* Given task *
Arrange the records below as a numbered list, omitting blank lines.
[BEGIN Material for the task]
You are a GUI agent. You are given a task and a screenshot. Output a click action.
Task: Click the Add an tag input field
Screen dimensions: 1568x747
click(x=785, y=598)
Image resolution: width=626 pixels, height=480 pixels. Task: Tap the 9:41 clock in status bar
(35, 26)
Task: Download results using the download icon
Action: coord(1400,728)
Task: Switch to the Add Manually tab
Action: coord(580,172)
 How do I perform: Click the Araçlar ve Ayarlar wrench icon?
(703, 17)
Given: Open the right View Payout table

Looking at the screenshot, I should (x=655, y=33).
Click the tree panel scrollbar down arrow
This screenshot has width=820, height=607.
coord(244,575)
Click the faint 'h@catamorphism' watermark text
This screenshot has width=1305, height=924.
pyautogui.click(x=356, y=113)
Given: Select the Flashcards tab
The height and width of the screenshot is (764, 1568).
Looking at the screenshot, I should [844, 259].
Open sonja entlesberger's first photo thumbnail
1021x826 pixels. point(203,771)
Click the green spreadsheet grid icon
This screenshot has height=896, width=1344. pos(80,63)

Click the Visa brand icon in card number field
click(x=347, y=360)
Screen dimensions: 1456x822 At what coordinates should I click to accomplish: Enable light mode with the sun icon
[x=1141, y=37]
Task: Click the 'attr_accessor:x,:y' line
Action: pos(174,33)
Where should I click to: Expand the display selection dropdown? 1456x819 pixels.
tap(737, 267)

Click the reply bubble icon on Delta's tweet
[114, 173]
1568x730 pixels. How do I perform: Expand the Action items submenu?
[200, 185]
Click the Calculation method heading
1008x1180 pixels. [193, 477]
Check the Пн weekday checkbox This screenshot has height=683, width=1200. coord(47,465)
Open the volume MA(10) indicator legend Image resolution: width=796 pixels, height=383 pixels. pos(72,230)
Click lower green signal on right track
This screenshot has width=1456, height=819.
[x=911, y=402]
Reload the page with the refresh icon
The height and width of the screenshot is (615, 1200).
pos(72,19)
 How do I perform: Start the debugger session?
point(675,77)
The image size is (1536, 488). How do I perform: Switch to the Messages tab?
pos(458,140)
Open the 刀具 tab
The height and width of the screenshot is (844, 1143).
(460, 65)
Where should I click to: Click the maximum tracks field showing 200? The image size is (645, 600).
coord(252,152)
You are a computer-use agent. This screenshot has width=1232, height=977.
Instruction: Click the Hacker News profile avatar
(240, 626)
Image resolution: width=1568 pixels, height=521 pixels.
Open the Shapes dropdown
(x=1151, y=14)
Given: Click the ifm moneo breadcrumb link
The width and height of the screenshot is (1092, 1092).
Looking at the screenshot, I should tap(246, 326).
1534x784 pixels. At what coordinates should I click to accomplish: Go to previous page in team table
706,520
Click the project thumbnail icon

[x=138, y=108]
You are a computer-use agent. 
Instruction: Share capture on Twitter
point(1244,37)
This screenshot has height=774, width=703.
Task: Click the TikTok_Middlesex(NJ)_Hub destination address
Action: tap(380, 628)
[END Material for the task]
* The solution *
1. You are a GUI agent. You are given a task and a screenshot. Output a click action.
2. Task: Click the Add an tag input field
3. Screen dimensions: 1568x747
4. click(x=785, y=598)
5. Image resolution: width=626 pixels, height=480 pixels. Task: Tap the 9:41 clock in status bar
6. (35, 26)
7. Task: Download results using the download icon
8. Action: coord(1400,728)
9. Task: Switch to the Add Manually tab
10. Action: coord(580,172)
11.  How do I perform: Click the Araçlar ve Ayarlar wrench icon?
12. (703, 17)
13. Given: Open the right View Payout table
14. Looking at the screenshot, I should (x=655, y=33).
15. Click the tree panel scrollbar down arrow
16. This screenshot has width=820, height=607.
17. coord(244,575)
18. Click the faint 'h@catamorphism' watermark text
19. This screenshot has width=1305, height=924.
20. pyautogui.click(x=356, y=113)
21. Given: Select the Flashcards tab
22. The height and width of the screenshot is (764, 1568).
23. Looking at the screenshot, I should [844, 259].
24. Open sonja entlesberger's first photo thumbnail
25. 1021x826 pixels. point(203,771)
26. Click the green spreadsheet grid icon
27. This screenshot has height=896, width=1344. pos(80,63)
28. Click the Visa brand icon in card number field
29. click(x=347, y=360)
30. Screen dimensions: 1456x822 At what coordinates should I click to accomplish: Enable light mode with the sun icon
31. [x=1141, y=37]
32. Task: Click the 'attr_accessor:x,:y' line
33. Action: pos(174,33)
34. Where should I click to: Expand the display selection dropdown? 1456x819 pixels.
35. tap(737, 267)
36. Click the reply bubble icon on Delta's tweet
37. [114, 173]
38. 1568x730 pixels. How do I perform: Expand the Action items submenu?
39. [200, 185]
40. Click the Calculation method heading
41. 1008x1180 pixels. [193, 477]
42. Check the Пн weekday checkbox This screenshot has height=683, width=1200. coord(47,465)
43. Open the volume MA(10) indicator legend Image resolution: width=796 pixels, height=383 pixels. pos(72,230)
44. Click lower green signal on right track
45. This screenshot has width=1456, height=819.
46. [x=911, y=402]
47. Reload the page with the refresh icon
48. The height and width of the screenshot is (615, 1200).
49. pos(72,19)
50.  How do I perform: Start the debugger session?
51. point(675,77)
52. The image size is (1536, 488). How do I perform: Switch to the Messages tab?
53. pos(458,140)
54. Open the 刀具 tab
55. The height and width of the screenshot is (844, 1143).
56. (460, 65)
57. Where should I click to: Click the maximum tracks field showing 200? The image size is (645, 600).
58. coord(252,152)
59. You are a computer-use agent. This screenshot has width=1232, height=977.
60. Instruction: Click the Hacker News profile avatar
61. (240, 626)
62. Image resolution: width=1568 pixels, height=521 pixels.
63. Open the Shapes dropdown
64. (x=1151, y=14)
65. Given: Click the ifm moneo breadcrumb link
66. The width and height of the screenshot is (1092, 1092).
67. Looking at the screenshot, I should tap(246, 326).
68. 1534x784 pixels. At what coordinates should I click to accomplish: Go to previous page in team table
69. 706,520
70. Click the project thumbnail icon
71. [x=138, y=108]
72. You are a computer-use agent. 
73. Instruction: Share capture on Twitter
74. point(1244,37)
75. This screenshot has height=774, width=703.
76. Task: Click the TikTok_Middlesex(NJ)_Hub destination address
77. Action: tap(380, 628)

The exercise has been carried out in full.